Depuis ce matin de novembre, la vie a repris son cours ; j'en ai pris, des décisions, j'ai joué ma partition et j'en suis ressortie indemne, ou presque. Se laisser immobiliser par le trac n'aurait servi à rien : le temps s'est écoulé de toute manière. Pourtant, je ne peux m'empêcher de sentir un tiraillement au creux de mon ventre, une sorte de malaise éveillé par la vision de l'armoire, à quelques pas de l'endroit où je me trouve. Je sais pertinemment ce qu'elle renferme, et j'ai malgré tout la ferme intention de m'y confronter. Ah, je devrais avoir appris à ne pas redouter le futur et sa ribambelle d'inconnues, mais on n'échappe pas si facilement à la peur.

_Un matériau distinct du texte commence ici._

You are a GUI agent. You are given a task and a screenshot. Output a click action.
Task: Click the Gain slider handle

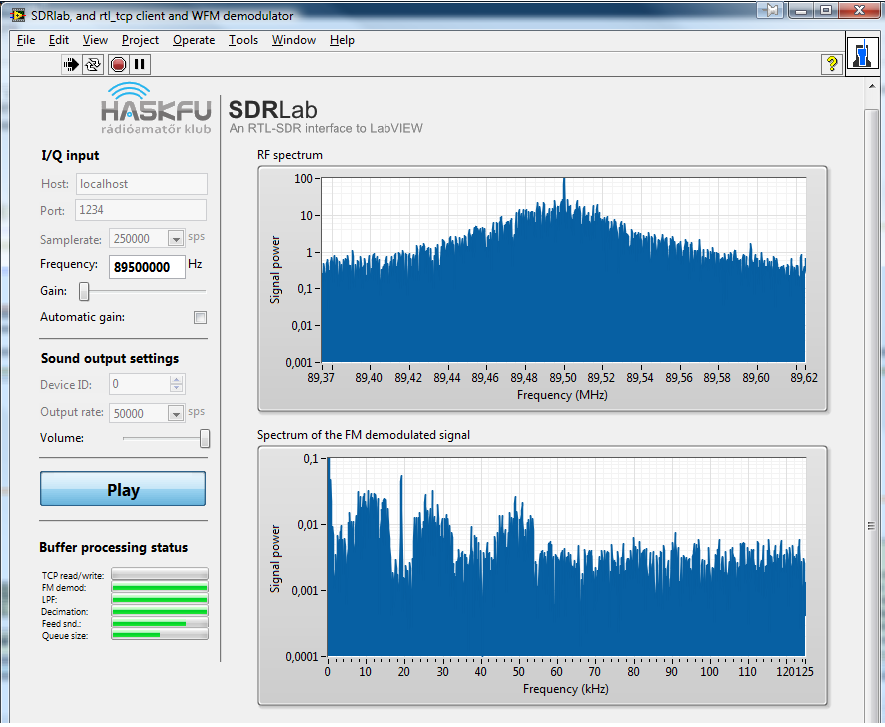(x=85, y=291)
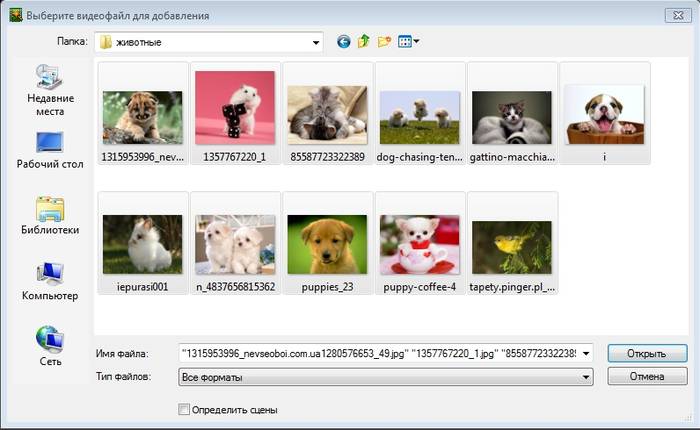Open the view menu icon
The width and height of the screenshot is (700, 430).
point(408,42)
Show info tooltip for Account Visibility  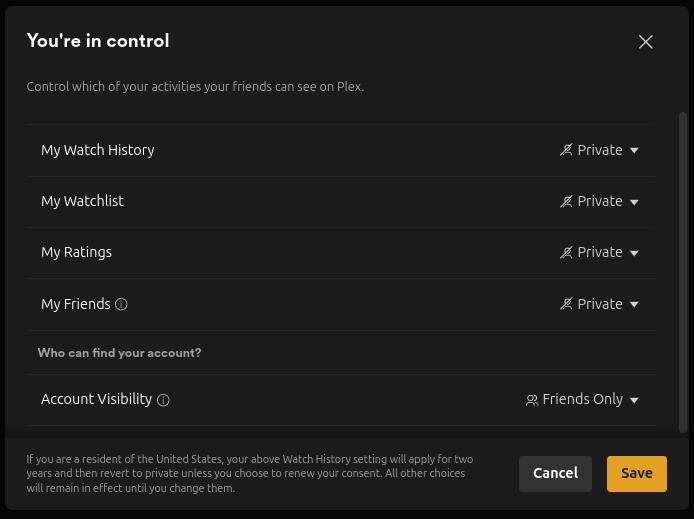point(163,400)
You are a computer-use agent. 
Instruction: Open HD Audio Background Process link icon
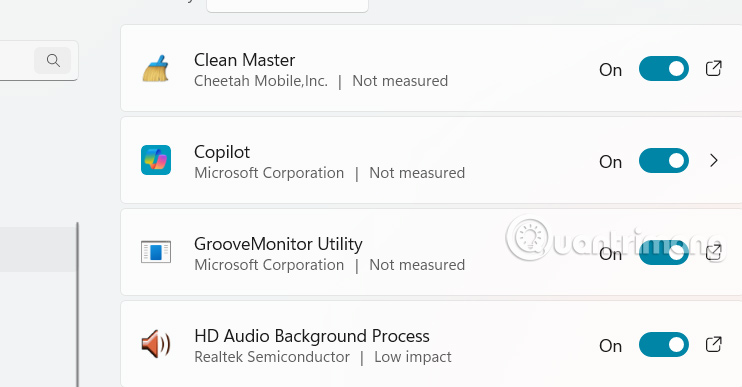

Après la leçon d'introduction à Riddikulus, mes tentatives renouvelées pour lancer ce sort avaient été bien laborieuses. Un pur face-à-face avec mon épouvantard m'avait déstabilisée bien plus que je ne l'aurais parié. Durant le cours, j'étais pourtant réticente à l'idée de dévoiler cette part de moi-même à tous ces gens qui ne m'étaient rien, mais il faut croire que le regard des adultes m'avait tout de même insufflé un regain de confiance. La présence de mon professeur, par-delà les murs de la salle, me revient en mémoire. Je suis heureuse qu'il ait accepté de me laisser m'entraîner ici et, par Merlin, je ne veux pas gâcher ce temps précieux en échouant une nouvelle fois, pitoyablement.
Est-ce une revanche que je viens chercher aujourd'hui ? On pourrait le penser. En vérité, je suis ici pour m'entraîner, inlassablement, comme à mon habitude, et peut-être aussi pour m'endurcir — mais je me garde bien de trop penser à cela.

D'un « Alohomora » désinvolte, qui n'est rien comparé à ce qui m'attend, je fends l'armoire d'un entrebâillement. Et j'attends de voir surgir celle qui a tout de moi, mais qui n'est que le spectre de mes frayeurs.